The news release goes on to add some further details. Among surveyed patients, the study found that:

  • 79% found that scheduling follow-ups were easier using telehealth virtual video technology.
  • 21% felt that virtual visits offered a better overall quality of care.
  • 68% rated virtual visits at “9 or 10 on a 10-point scale,” with those patients who provided lower ratings generally doing so because of technical issues that immediately resolved with technical assistance.

American Well, the leading telehealth company and partner to more than 70 U.S. health systems, today released the results of its Telehealth Index: 2017 Consumer Survey which found that 20 percent of consumers would switch their current primary care provider (PCP) if another PCP in their area offered telehealth visits, among other findings.

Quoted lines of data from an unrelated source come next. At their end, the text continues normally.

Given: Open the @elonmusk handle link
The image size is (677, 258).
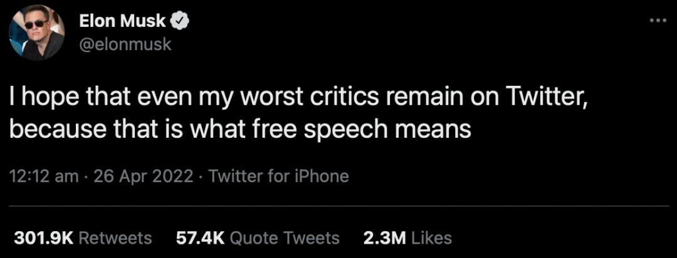Looking at the screenshot, I should (125, 44).
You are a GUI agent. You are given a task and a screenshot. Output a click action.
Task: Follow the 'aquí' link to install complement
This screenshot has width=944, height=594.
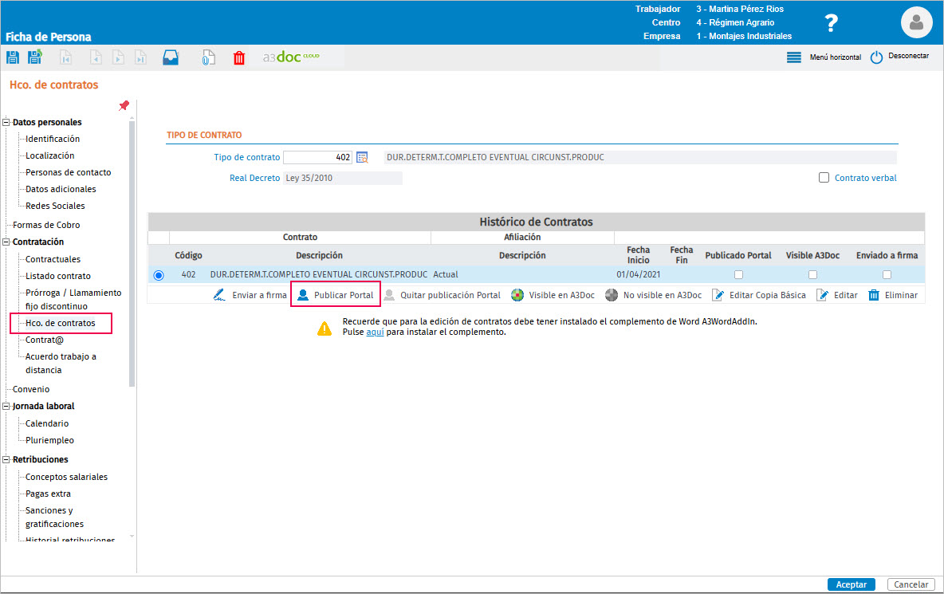375,332
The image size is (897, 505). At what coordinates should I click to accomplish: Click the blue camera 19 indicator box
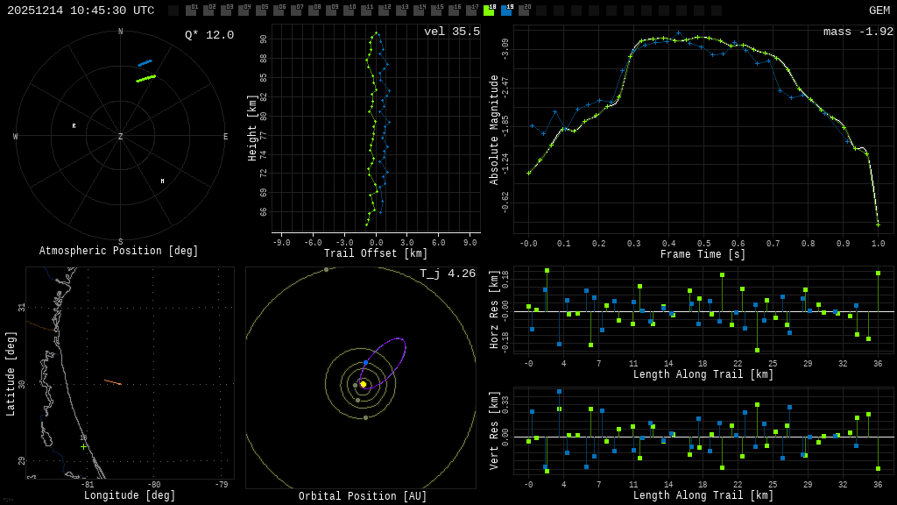(x=506, y=11)
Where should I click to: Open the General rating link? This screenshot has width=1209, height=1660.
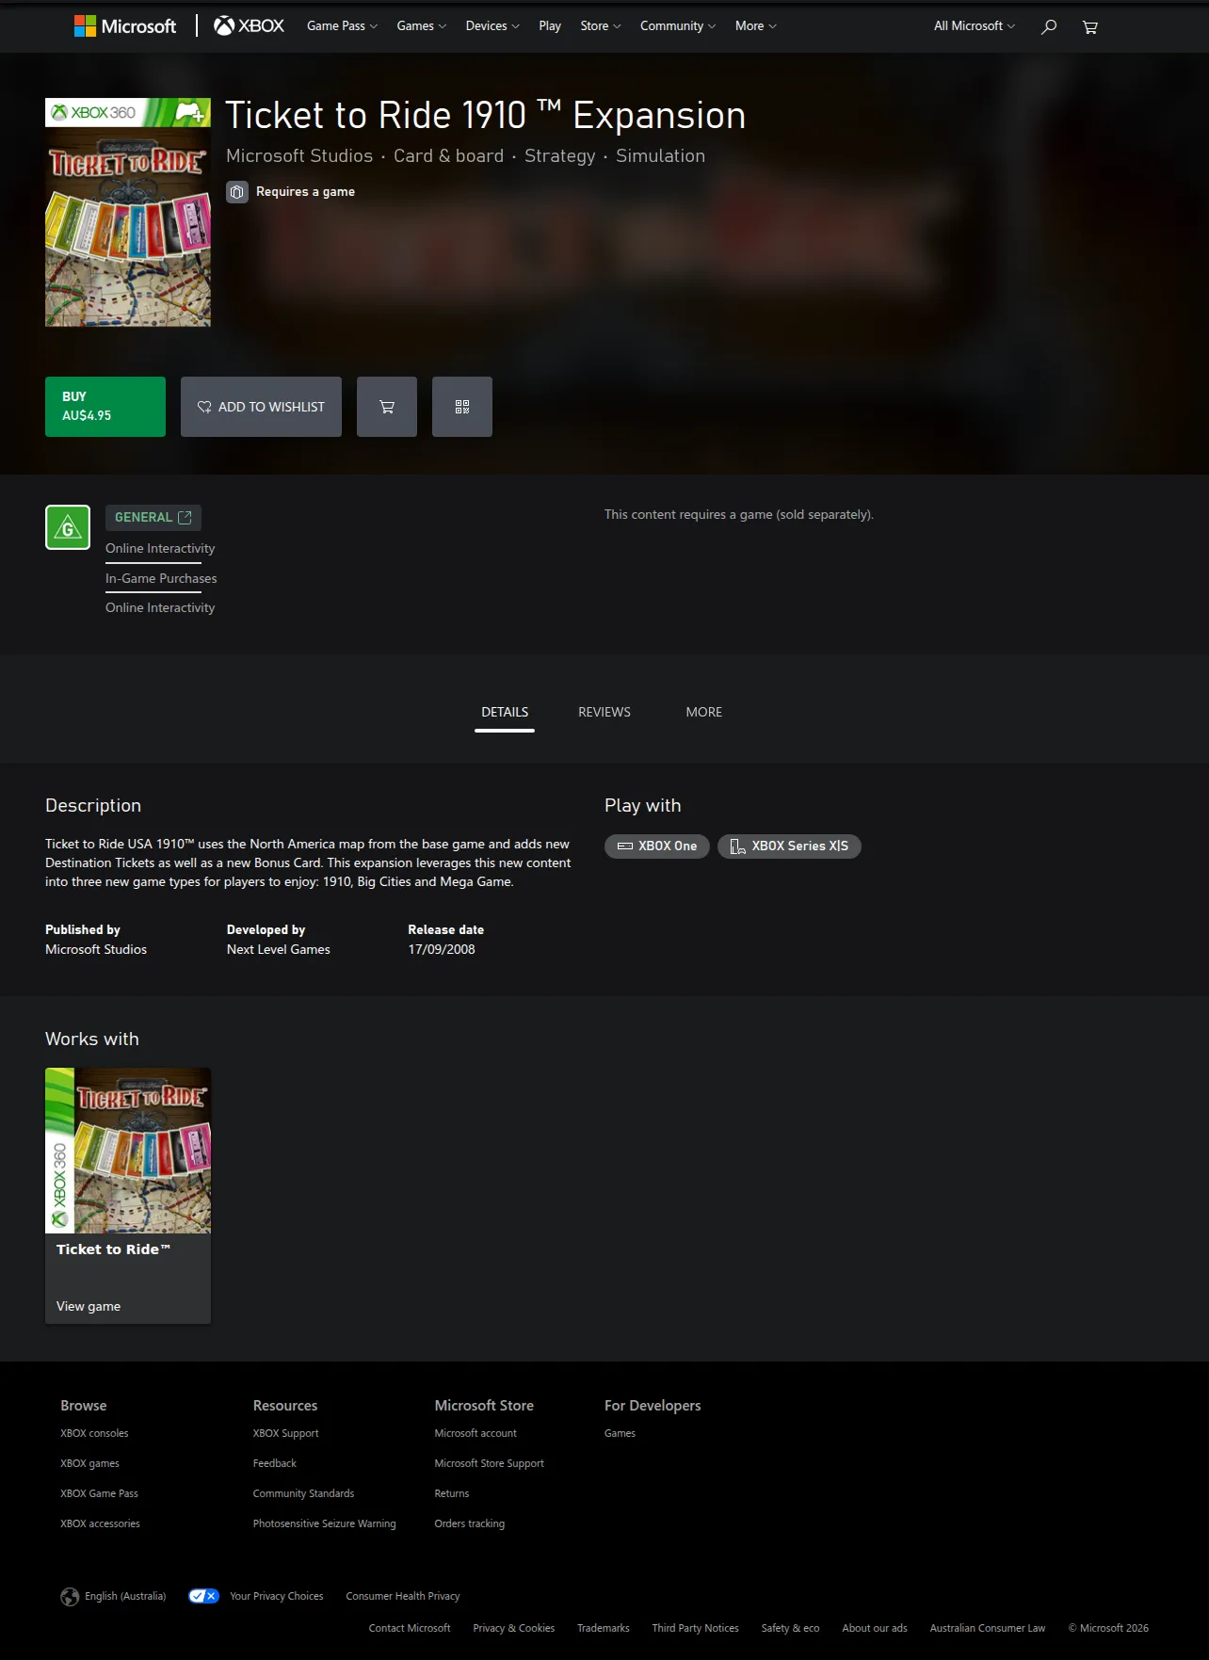coord(153,517)
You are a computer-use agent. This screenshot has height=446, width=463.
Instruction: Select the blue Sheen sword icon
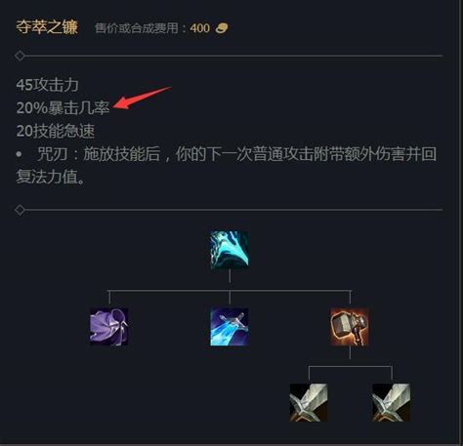pos(230,327)
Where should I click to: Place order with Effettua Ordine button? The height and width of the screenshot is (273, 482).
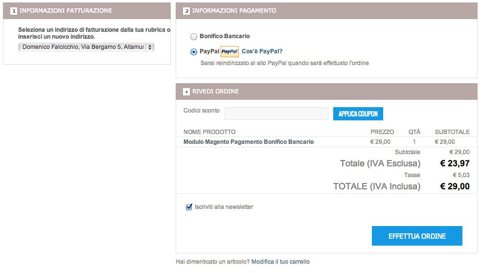(x=417, y=236)
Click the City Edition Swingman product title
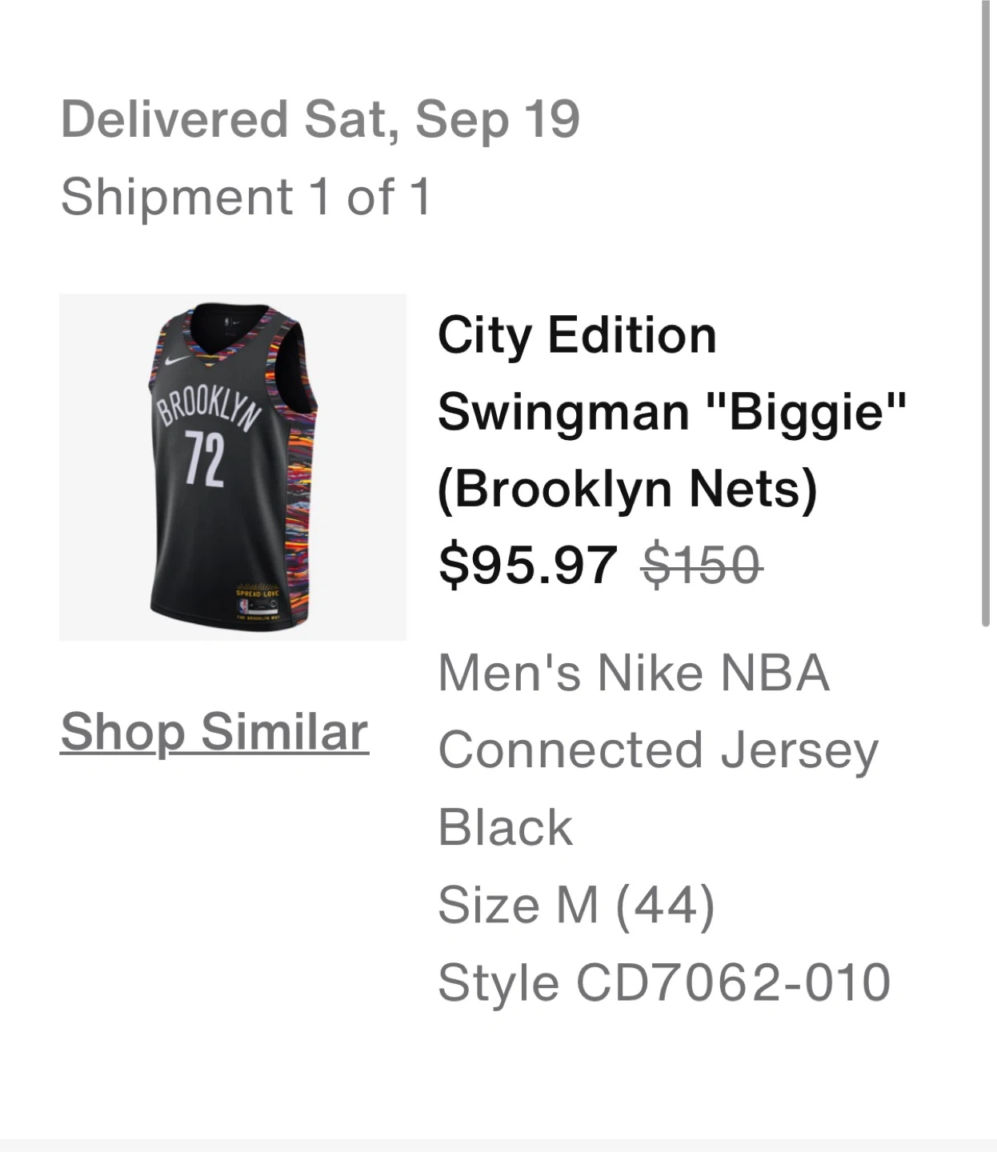997x1152 pixels. (x=576, y=334)
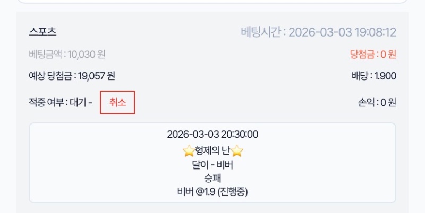Click the 베팅금액 10,030 원 amount
Screen dimensions: 425x213
(x=67, y=54)
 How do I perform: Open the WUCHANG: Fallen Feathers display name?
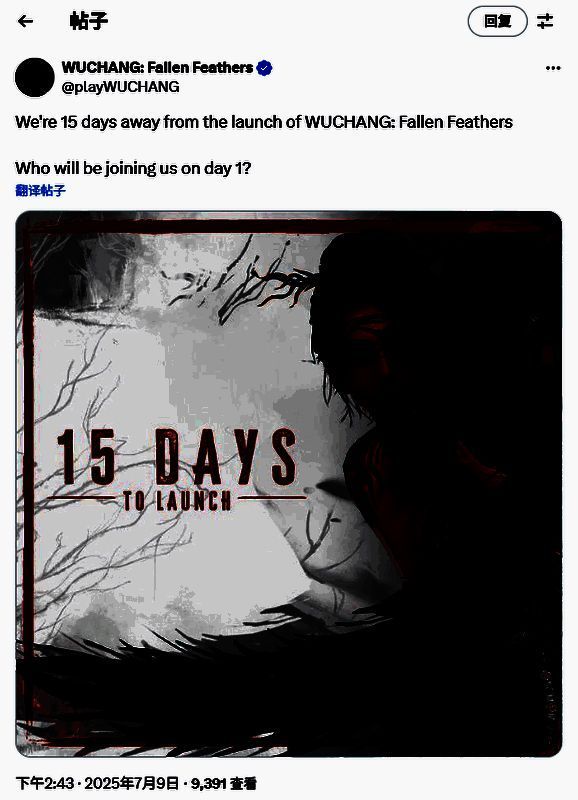click(157, 67)
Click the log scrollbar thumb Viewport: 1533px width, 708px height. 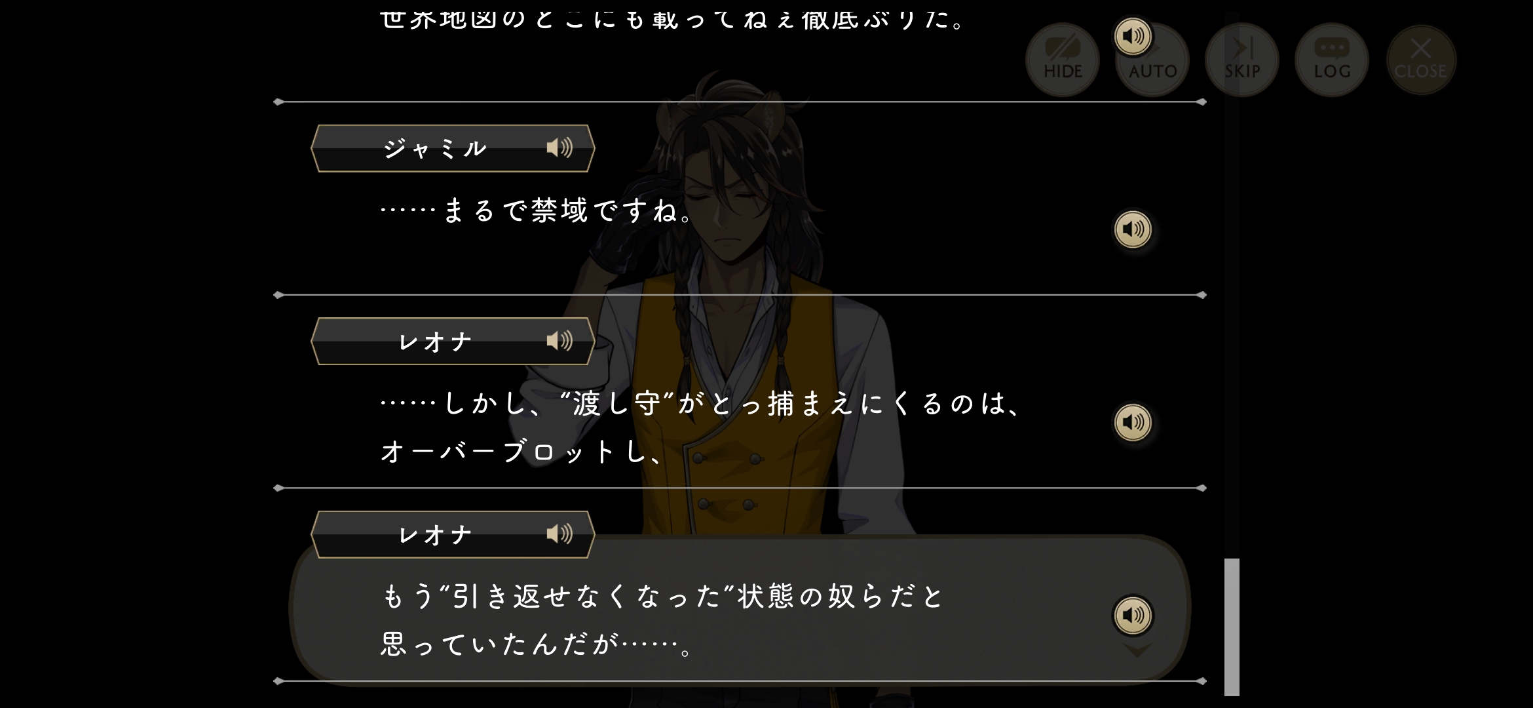[1232, 627]
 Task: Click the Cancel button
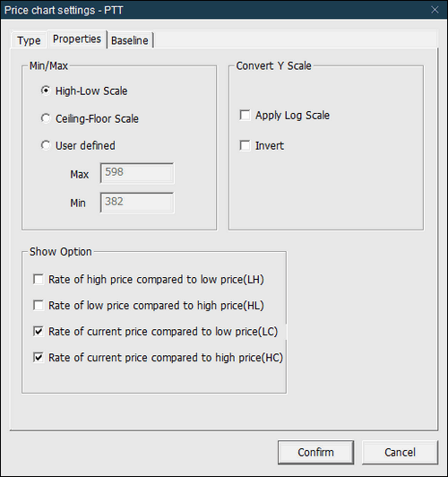coord(400,452)
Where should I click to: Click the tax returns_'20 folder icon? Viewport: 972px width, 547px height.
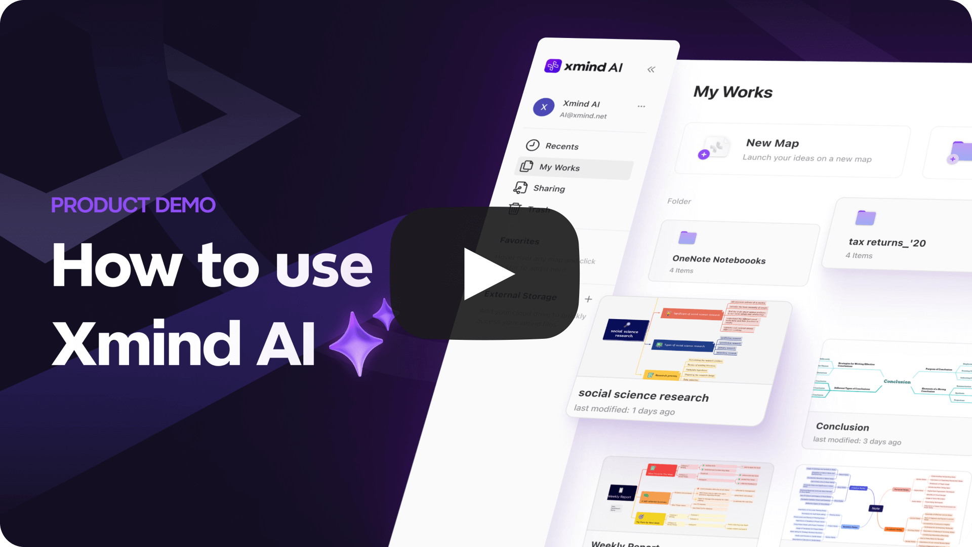point(865,216)
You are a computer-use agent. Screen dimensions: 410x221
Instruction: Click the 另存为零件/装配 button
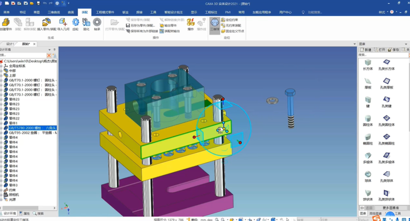[140, 25]
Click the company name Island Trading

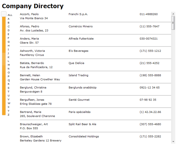pyautogui.click(x=78, y=75)
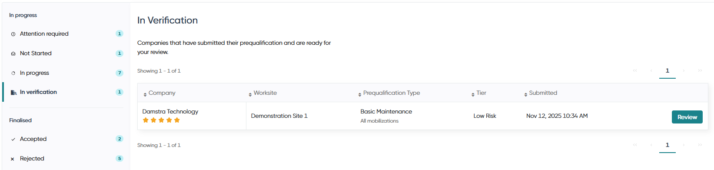Click the Rejected cross icon
Image resolution: width=714 pixels, height=170 pixels.
(x=13, y=159)
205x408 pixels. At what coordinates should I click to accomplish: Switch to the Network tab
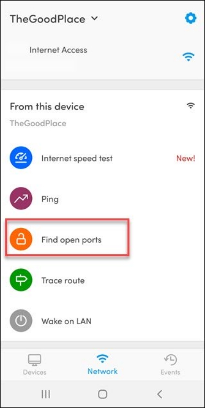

American Well commissioned Harris Poll to conduct two surveys online in late 2016 to measure consumer perceptions and experiences with telehealth. Among those who have a PCP, 65 percent are interested in seeing their PCP over video. Parents with children under 18 are even more likely to say they’re interested, with 74 percent interested in seeing their PCP through telehealth. Twenty percent of consumers are willing to switch to a PCP that does offer telemedicine visits.


“Consumers are interested in more convenient access to healthcare – and increasingly, they are even willing to switch providers to get internet video service. Not only that, but consumers are willing to try telehealth for many needs – from chronic conditions to post-discharge follow-up,” said Mary Modahl, Chief Marketing Officer, American Well. “Health systems and provider groups must take note; if you haven’t already, 2017 is the year to put a secure telehealth platform in place.”

In addition to consumer interest in PCPs that offer telehealth, below are five fast facts from the survey report:

  1. Today, 50 million U.S. consumers would switch providers to one that offers telemedicine.
  2. Willingness to switch to a doctor that offers telehealth is highest among parents of children under age 18 and those aged 35-44
  3. Sixty percent of consumers who are willing to have an online telehealth visit would see a doctor online for help managing a chronic condition.
  4. Sixty-seven percent of adults ages 45-64 who are willing to have an online telehealth visit would see a doctor online for help managing a chronic condition.
  5. Seventy-nine percent of consumers currently caring for an ill or aging relative say a multi-way video telehealth service would be helpful.

The combination of these three studies all point to the benefits to all stakeholders of telehealth. Adding RPM codes that ensure doctors are compensated for their efforts will only increase participation.

Achieving the Triple Aim of Health Care

Recent studies on implemented RPM monitoring programs across the country are beginning to show evidence of its potential impact on the healthcare industry achieving its “triple aim.” The triple aim is a term to conceptualize healthcare’s three highest pursuits that are often challenging to accomplish in tandem: improving the experience of care, improving the health of populations, and lowering costs. Often though you must sacrifice one item to achieve the other two, this old triple aim stereotype is being put to the test by RPM monitoring programs.